One straightforward response is client education. Providing new clients with a short written advisory that explains that communications with the lawyer are confidential, that communications with third-party platforms generally are not, and that consumer AI tools should not be used for sensitive legal matters without counsel’s guidance is simply basic risk management.
We already warn clients not to forward privileged emails or copy outsiders. AI belongs in the same category. It is just another third party.
One Distinction That Does Matter: Consumer vs. Enterprise Tools
There is, however, an important nuance. Not all AI environments are identical. Consumer tools typically retain prompts, process data on shared infrastructure, and operate under broad vendor terms. Enterprise or controlled deployments may avoid training on inputs, maintain contractual confidentiality, operate inside secured environments, and function more like a firm-controlled technology stack. Those differences could matter in a future privilege analysis.
Using an enterprise system under attorney control looks much more like using internal firm software than disclosing information to the public internet. Courts may reasonably treat those situations differently. But that is a different factual posture than typing sensitive information into a consumer chatbot on your own.
I Disagree with the Reasoning, Not the Result
I agree that Heppner does not have privilege in this case because he was not instructed by counsel to use AI and AI cannot act as counsel. But I disagree with Judge Rakoff’s reasoning. Simply reviewing the privacy policy of an AI and failing to look at the settings Heppner was actually using was a mistake, in my opinion. I also think there could be other reasons for the evidence to be kept out because AI is actually meant to be private. In criminal cases especially, where defendants should enjoy robust privacy for internal preparation (akin to a digital diary), courts might benefit from more granular inquiry into tool configurations before finding waiver.
When we chat with AI, we are generally not expecting to share that information with third parties. Even if training is left on, the results, when used by the AI company, are anonymized. The notion that AI is public is, to my mind, a mistake. I think a deeper analysis is required in this case than Judge Rakoff actually engaged in.

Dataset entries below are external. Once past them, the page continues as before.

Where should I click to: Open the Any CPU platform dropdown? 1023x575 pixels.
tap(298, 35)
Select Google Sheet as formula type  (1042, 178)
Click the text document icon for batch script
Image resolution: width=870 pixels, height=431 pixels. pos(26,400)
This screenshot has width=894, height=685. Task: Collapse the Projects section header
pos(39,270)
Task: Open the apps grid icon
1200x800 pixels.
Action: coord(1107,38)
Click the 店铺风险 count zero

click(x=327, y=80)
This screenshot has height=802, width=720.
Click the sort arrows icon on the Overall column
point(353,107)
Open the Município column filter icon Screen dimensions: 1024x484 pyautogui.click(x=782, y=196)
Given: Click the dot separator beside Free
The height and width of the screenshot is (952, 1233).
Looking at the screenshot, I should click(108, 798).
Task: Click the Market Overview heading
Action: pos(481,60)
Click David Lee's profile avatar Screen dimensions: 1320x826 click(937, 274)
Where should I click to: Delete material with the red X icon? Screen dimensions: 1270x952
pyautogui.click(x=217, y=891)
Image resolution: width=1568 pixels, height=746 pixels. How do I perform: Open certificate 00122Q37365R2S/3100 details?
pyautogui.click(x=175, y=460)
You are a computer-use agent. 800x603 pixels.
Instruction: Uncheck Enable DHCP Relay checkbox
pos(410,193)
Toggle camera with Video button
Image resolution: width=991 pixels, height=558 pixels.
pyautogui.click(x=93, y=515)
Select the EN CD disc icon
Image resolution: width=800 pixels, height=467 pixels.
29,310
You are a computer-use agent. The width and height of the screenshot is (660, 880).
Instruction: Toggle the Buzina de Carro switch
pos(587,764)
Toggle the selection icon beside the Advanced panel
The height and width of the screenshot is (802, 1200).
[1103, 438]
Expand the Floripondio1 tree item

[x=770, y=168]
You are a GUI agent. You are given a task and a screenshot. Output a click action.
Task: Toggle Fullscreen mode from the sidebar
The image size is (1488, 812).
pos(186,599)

It is also interesting to note that another judge, this time an expert in discovery, ruled the opposite. In a civil case Warner v. Gilbarco, Magistrate Judge Patti found that privilege did attach and that the Defendant was on a fishing expedition. I suspect Heppner will appeal, and the appellate court may disagree with Judge Rakoff’s reasoning.
The Bottom Line
Novel technology does not produce novel privilege law. The doctrine has not changed. If sensitive information is shared with a third party outside the attorney-client relationship, courts are going to analyze it the same way they always have. The tools are new. The analysis isn’t.